Как сообщается в блоге FireEye, хакерам удалось получить доступ к инструментам Red Team, которые специалисты компании используют для проверки IT-систем клиентов и поиска уязвимостей в них. В FireEye не исключают, что киберпреступники выложат эти инструменты в открытый доступ или воспользуются ими для новых атак, но пока ни того, ни другого не произошло. При этом в компании подчеркнули, что атака не привела к утечке данных клиентов FireEye, пишет The Verge.
"Эта атака отличалась от десятков тысяч инцидентов, с которыми мы сталкивались годами", - отметил гендиректор FireEye Кевин Мандиа, уточнив, что взломавшие системы компании хакеры очень хорошо знали свое дело и использовали методы, неизвестные специалистам FireEye.
В записи не уточняется, когда произошла эта атака и когда ее обнаружили. Также в компании не сообщили, власти какой страны стоят за взломавшими FireEye хакерами, но, по данным The Wall Street Journal, главными подозреваемыми являются российские хакеры, связанные со Службой внешней разведки (СВР). В настоящее время расследование инцидента продолжается, в нем принимают участие сотрудники ФБР и других IT-компаний, включая Microsoft.
В FireEye добавили, что после обнаружения атаки компания приняла свыше 300 контрмер, чтобы защитить клиентов и другие компании, занимающиеся вопросами кибербезопасности, от использования против них украденных инструментов FireEye. Изменения были внедрены в продукты FireEye, которыми компания поделилась с коллегами, а также выложила в публичный доступ.
Инцидент является крупнейшей кражей инструментов кибербезопасности с 2016 года, когда киберпреступники, именующие себя ShadowBrokers, похитили вредоносное ПО и эксплоиты из арсенала Агентства национальной безопасности (АНБ) США. В течение нескольких месяцев ShadowBrokers публиковали похищенные инструменты, предоставляя киберпреступникам и "правительственным" хакерам то, что один из бывших сотрудников АНБ назвал "ключами от цифрового королевства", напоминает SecurityLab.

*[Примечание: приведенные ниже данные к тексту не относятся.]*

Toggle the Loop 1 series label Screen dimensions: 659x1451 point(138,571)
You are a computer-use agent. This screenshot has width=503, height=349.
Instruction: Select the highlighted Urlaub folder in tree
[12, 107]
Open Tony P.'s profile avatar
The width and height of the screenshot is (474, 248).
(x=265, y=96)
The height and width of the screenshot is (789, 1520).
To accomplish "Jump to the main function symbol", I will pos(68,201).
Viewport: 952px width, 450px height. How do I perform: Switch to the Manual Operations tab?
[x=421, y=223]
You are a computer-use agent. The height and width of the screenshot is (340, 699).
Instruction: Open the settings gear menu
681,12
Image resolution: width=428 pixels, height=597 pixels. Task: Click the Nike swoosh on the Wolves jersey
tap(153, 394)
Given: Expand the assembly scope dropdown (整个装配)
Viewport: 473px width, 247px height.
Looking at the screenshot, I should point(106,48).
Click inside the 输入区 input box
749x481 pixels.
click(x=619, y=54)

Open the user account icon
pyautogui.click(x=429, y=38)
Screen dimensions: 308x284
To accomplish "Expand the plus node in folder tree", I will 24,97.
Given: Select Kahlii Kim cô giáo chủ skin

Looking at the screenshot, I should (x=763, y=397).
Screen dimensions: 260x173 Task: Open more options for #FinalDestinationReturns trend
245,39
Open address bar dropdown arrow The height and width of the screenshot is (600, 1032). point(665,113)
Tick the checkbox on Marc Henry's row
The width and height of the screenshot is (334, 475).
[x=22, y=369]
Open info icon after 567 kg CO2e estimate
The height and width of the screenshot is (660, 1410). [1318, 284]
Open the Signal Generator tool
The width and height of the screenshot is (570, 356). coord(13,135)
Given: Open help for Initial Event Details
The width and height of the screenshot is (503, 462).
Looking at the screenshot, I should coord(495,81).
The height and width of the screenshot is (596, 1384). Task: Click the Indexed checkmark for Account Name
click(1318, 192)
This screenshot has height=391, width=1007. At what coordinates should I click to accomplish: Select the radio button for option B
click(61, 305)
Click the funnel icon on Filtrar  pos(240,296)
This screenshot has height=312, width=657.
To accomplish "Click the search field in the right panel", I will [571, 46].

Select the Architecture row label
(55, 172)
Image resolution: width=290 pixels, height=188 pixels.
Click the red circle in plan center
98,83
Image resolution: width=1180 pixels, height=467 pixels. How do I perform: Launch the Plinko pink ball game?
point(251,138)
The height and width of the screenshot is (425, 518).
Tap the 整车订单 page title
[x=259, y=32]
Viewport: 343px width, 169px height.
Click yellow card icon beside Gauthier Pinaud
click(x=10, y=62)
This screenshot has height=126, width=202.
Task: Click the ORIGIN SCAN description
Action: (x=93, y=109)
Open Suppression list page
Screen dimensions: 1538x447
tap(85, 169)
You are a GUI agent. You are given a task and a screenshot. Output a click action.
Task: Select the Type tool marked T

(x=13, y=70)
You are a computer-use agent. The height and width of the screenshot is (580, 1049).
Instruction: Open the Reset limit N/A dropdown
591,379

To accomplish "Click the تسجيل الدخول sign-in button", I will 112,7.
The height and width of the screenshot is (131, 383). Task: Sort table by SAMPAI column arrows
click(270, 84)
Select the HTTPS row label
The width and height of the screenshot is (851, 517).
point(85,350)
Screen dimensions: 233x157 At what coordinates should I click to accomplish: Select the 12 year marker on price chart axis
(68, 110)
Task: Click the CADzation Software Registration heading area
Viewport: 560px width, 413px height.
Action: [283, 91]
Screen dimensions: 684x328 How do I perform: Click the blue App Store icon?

Напомним, в сентябре компания Microsoft возложила на Россию ответственность за более чем половину санкционированных на государственном уровне кибератак, из числа зафиксированных специалистами Microsoft с июля 2019-го по июнь 2020 года.
В отчете компании говорилось, что Microsoft отслеживает деятельность государств в киберпространстве для защиты платформ, служб и клиентов Microsoft от атак хакеров. Если пользователь продуктов становится целью киберпреступников, деятельность которых санкционирована властями той или иной страны, Microsoft отправляет этому клиенту специальное уведомление. По данным Microsoft, за указанный период компания разослала более 13 тыс. таких уведомлений. Почти 90% атак осуществлялись из России (52%), Ирана (25%) и Китая (12%). Оставшиеся 11% атак пришлись на долю КНДР и других стран. Целями этих атак в основном были частные и корпоративные клиенты Microsoft из США (69%), Великобритании (19%), Канады (5%) и Южной Кореи (4%).